◆ EXTRAIT DU TEXTE:
•••••

Alors que la France est en train de négocier auprès de Bruxelles sa feuille de route énergétique, dont le groupe EDF a besoin pour mener à bien sa stratégie industrielle, l’OPA de l’État sur EDF touche à sa fin.

 

C’est désormais acté : depuis le 8 juin, date du retrait obligatoire, l’État est le seul actionnaire d’EDF. Pour autant, des questions structurantes demeurent quant à l’avenir de l’entreprise.

 

EDF, toujours dépendante de la régulation française et européenne, aura la tâche de construire en un temps record de nouveaux EPR2 afin d’éviter la pénurie d’électricité latente. Elle devra recruter massivement dans un contexte de défaut de main-d’œuvre important. Et enfin, il lui faudra aussi retrouver un équilibre financier lui permettant d’investir dans la transition énergétique.

 

Mais est-ce que son actionnaire unique va le lui permettre ? Le destin d’EDF est désormais entre les mains de l’État.

•••••

◆ CONSIGNES:
1) Traduisez en anglais cette phrase de l'extrait sur EDF : « C’est désormais acté : depuis le 8 juin, date du retrait obligatoire, l’État est le seul actionnaire d’EDF. »
2) Dressez la liste de toutes les tâches que l'extrait sur EDF fixe à l'entreprise pour l'avenir.
3) Poursuivez l'extrait sur l'avenir d'EDF à la suite de sa dernière phrase.

◆ LISTE:
•••••

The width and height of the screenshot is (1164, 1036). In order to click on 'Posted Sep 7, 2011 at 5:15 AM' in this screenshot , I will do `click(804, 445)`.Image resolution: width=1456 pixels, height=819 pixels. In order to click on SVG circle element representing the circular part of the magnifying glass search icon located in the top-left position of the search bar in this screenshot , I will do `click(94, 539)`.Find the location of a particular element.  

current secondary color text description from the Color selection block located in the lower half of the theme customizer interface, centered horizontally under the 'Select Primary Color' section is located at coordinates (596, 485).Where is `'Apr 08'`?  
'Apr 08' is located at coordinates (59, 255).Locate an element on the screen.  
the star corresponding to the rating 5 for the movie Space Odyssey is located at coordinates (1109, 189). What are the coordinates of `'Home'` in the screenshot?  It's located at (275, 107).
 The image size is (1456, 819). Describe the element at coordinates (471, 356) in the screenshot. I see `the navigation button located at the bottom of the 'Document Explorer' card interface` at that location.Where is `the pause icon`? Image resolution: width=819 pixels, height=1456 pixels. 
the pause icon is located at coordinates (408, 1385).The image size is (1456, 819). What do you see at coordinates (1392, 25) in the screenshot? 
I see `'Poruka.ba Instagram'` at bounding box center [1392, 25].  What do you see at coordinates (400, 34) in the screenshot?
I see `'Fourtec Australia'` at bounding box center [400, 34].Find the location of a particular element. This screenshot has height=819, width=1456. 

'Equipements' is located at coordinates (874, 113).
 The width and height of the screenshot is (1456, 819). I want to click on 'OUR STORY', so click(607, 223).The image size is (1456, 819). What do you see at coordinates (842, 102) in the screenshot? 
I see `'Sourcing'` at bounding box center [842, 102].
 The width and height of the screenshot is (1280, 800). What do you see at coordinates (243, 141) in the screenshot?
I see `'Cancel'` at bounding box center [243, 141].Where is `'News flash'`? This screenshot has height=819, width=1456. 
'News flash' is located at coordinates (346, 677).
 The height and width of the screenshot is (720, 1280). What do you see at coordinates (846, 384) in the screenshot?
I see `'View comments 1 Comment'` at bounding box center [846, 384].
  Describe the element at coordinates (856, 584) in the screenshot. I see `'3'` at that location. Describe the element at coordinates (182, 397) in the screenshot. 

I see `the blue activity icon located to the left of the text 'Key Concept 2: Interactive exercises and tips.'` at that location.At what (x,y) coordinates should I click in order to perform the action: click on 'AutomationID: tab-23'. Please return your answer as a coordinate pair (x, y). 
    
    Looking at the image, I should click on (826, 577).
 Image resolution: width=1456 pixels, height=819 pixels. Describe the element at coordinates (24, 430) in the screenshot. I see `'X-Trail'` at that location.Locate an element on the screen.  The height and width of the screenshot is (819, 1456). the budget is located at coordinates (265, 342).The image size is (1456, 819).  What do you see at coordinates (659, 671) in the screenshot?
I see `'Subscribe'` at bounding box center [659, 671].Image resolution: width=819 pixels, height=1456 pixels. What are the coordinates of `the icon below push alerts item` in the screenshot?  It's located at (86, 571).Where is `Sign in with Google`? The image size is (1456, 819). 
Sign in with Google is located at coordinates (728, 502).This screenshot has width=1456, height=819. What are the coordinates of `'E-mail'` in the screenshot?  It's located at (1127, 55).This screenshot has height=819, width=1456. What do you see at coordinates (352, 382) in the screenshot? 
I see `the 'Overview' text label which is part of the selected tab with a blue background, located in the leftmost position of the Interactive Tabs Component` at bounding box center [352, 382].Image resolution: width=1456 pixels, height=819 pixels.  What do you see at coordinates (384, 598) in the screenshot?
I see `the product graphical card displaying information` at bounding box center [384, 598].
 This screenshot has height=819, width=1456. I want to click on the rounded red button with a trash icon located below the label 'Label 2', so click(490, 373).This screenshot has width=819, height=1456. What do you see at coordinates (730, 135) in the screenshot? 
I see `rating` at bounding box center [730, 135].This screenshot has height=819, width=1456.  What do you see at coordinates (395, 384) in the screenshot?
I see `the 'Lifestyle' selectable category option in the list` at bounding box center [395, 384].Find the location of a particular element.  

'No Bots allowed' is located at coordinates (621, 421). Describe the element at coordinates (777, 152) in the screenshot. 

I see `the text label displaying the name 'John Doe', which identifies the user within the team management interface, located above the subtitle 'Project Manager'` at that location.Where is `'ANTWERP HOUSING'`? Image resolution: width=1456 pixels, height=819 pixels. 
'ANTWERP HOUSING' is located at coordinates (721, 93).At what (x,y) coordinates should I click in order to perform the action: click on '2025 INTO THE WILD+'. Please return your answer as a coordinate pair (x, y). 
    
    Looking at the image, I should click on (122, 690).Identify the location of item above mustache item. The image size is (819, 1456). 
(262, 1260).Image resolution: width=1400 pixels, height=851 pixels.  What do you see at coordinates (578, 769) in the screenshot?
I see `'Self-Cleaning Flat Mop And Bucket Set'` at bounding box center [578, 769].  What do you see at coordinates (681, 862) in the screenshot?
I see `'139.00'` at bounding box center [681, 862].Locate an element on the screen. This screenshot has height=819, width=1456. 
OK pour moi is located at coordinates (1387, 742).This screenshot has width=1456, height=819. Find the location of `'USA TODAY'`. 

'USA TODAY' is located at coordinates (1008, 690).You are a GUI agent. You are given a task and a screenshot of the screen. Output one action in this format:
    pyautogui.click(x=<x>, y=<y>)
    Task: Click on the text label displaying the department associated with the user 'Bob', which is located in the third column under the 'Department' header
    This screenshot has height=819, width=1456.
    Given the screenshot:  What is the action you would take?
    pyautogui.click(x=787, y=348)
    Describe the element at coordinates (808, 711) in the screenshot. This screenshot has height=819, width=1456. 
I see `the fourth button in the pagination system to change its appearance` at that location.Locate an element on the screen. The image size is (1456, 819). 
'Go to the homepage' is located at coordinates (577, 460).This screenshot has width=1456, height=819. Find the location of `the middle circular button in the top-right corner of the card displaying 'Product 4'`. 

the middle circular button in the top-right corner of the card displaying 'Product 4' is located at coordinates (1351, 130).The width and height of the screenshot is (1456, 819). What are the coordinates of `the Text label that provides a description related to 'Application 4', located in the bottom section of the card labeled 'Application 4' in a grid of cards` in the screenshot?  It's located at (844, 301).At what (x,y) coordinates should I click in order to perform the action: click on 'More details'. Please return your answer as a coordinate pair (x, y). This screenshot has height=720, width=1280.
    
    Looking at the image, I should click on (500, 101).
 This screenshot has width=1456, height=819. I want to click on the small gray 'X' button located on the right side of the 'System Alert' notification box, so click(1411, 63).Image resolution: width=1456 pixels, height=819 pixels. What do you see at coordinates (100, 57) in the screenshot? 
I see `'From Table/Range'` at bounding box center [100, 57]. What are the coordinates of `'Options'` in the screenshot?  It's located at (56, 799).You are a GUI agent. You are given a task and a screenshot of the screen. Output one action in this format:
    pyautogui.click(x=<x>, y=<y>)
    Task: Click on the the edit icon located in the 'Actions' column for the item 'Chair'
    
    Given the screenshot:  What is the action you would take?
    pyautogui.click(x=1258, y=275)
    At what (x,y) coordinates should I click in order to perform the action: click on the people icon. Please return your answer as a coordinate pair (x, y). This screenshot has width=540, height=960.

•••••

◆ CORRIGÉ:
1) It is now official: since June 8, the date of the mandatory squeeze-out, the State has been the sole shareholder of EDF.

2)
- construire en un temps record de nouveaux EPR2
- recruter massivement
- retrouver un équilibre financier

3)
Avec près de 65 milliards € de dettes, nous sommes en droit d’attendre de la part de l’État une véritable recapitalisation. Cela permettrait à EDF de faire face au mur d’investissements que la transition énergétique du pays lui impose. Au lieu de cela, il semble que nous nous acheminons vers une autre solution, dont l’État, engoncé dans ses injonctions contradictoires, a le secret. La régulation imposée par le gouvernement français et la direction générale de la concurrence européenne, en cours de discussion, nous fait craindre un «produit» de sortie post-Arenh 2025 défavorable à EDF.

 

Il n’est, en effet, pas garanti que le retour des contrats à long terme de vente d’électricité, désormais portés par nos dirigeants, en lieu et place du mécanisme ubuesque de l’ARENH, trouve un écho favorable auprès de l’Europe. D’autant que le calendrier politique est contraint. Il faut que toutes les décisions passent cet été, afin de donner de la visibilité au marché, en préparant la sortie du mécanisme en cours et en déterminant la feuille de route énergétique française. De plus, face à la crise, il était «convenu» que le marché de l’énergie devait être revisité en profondeur.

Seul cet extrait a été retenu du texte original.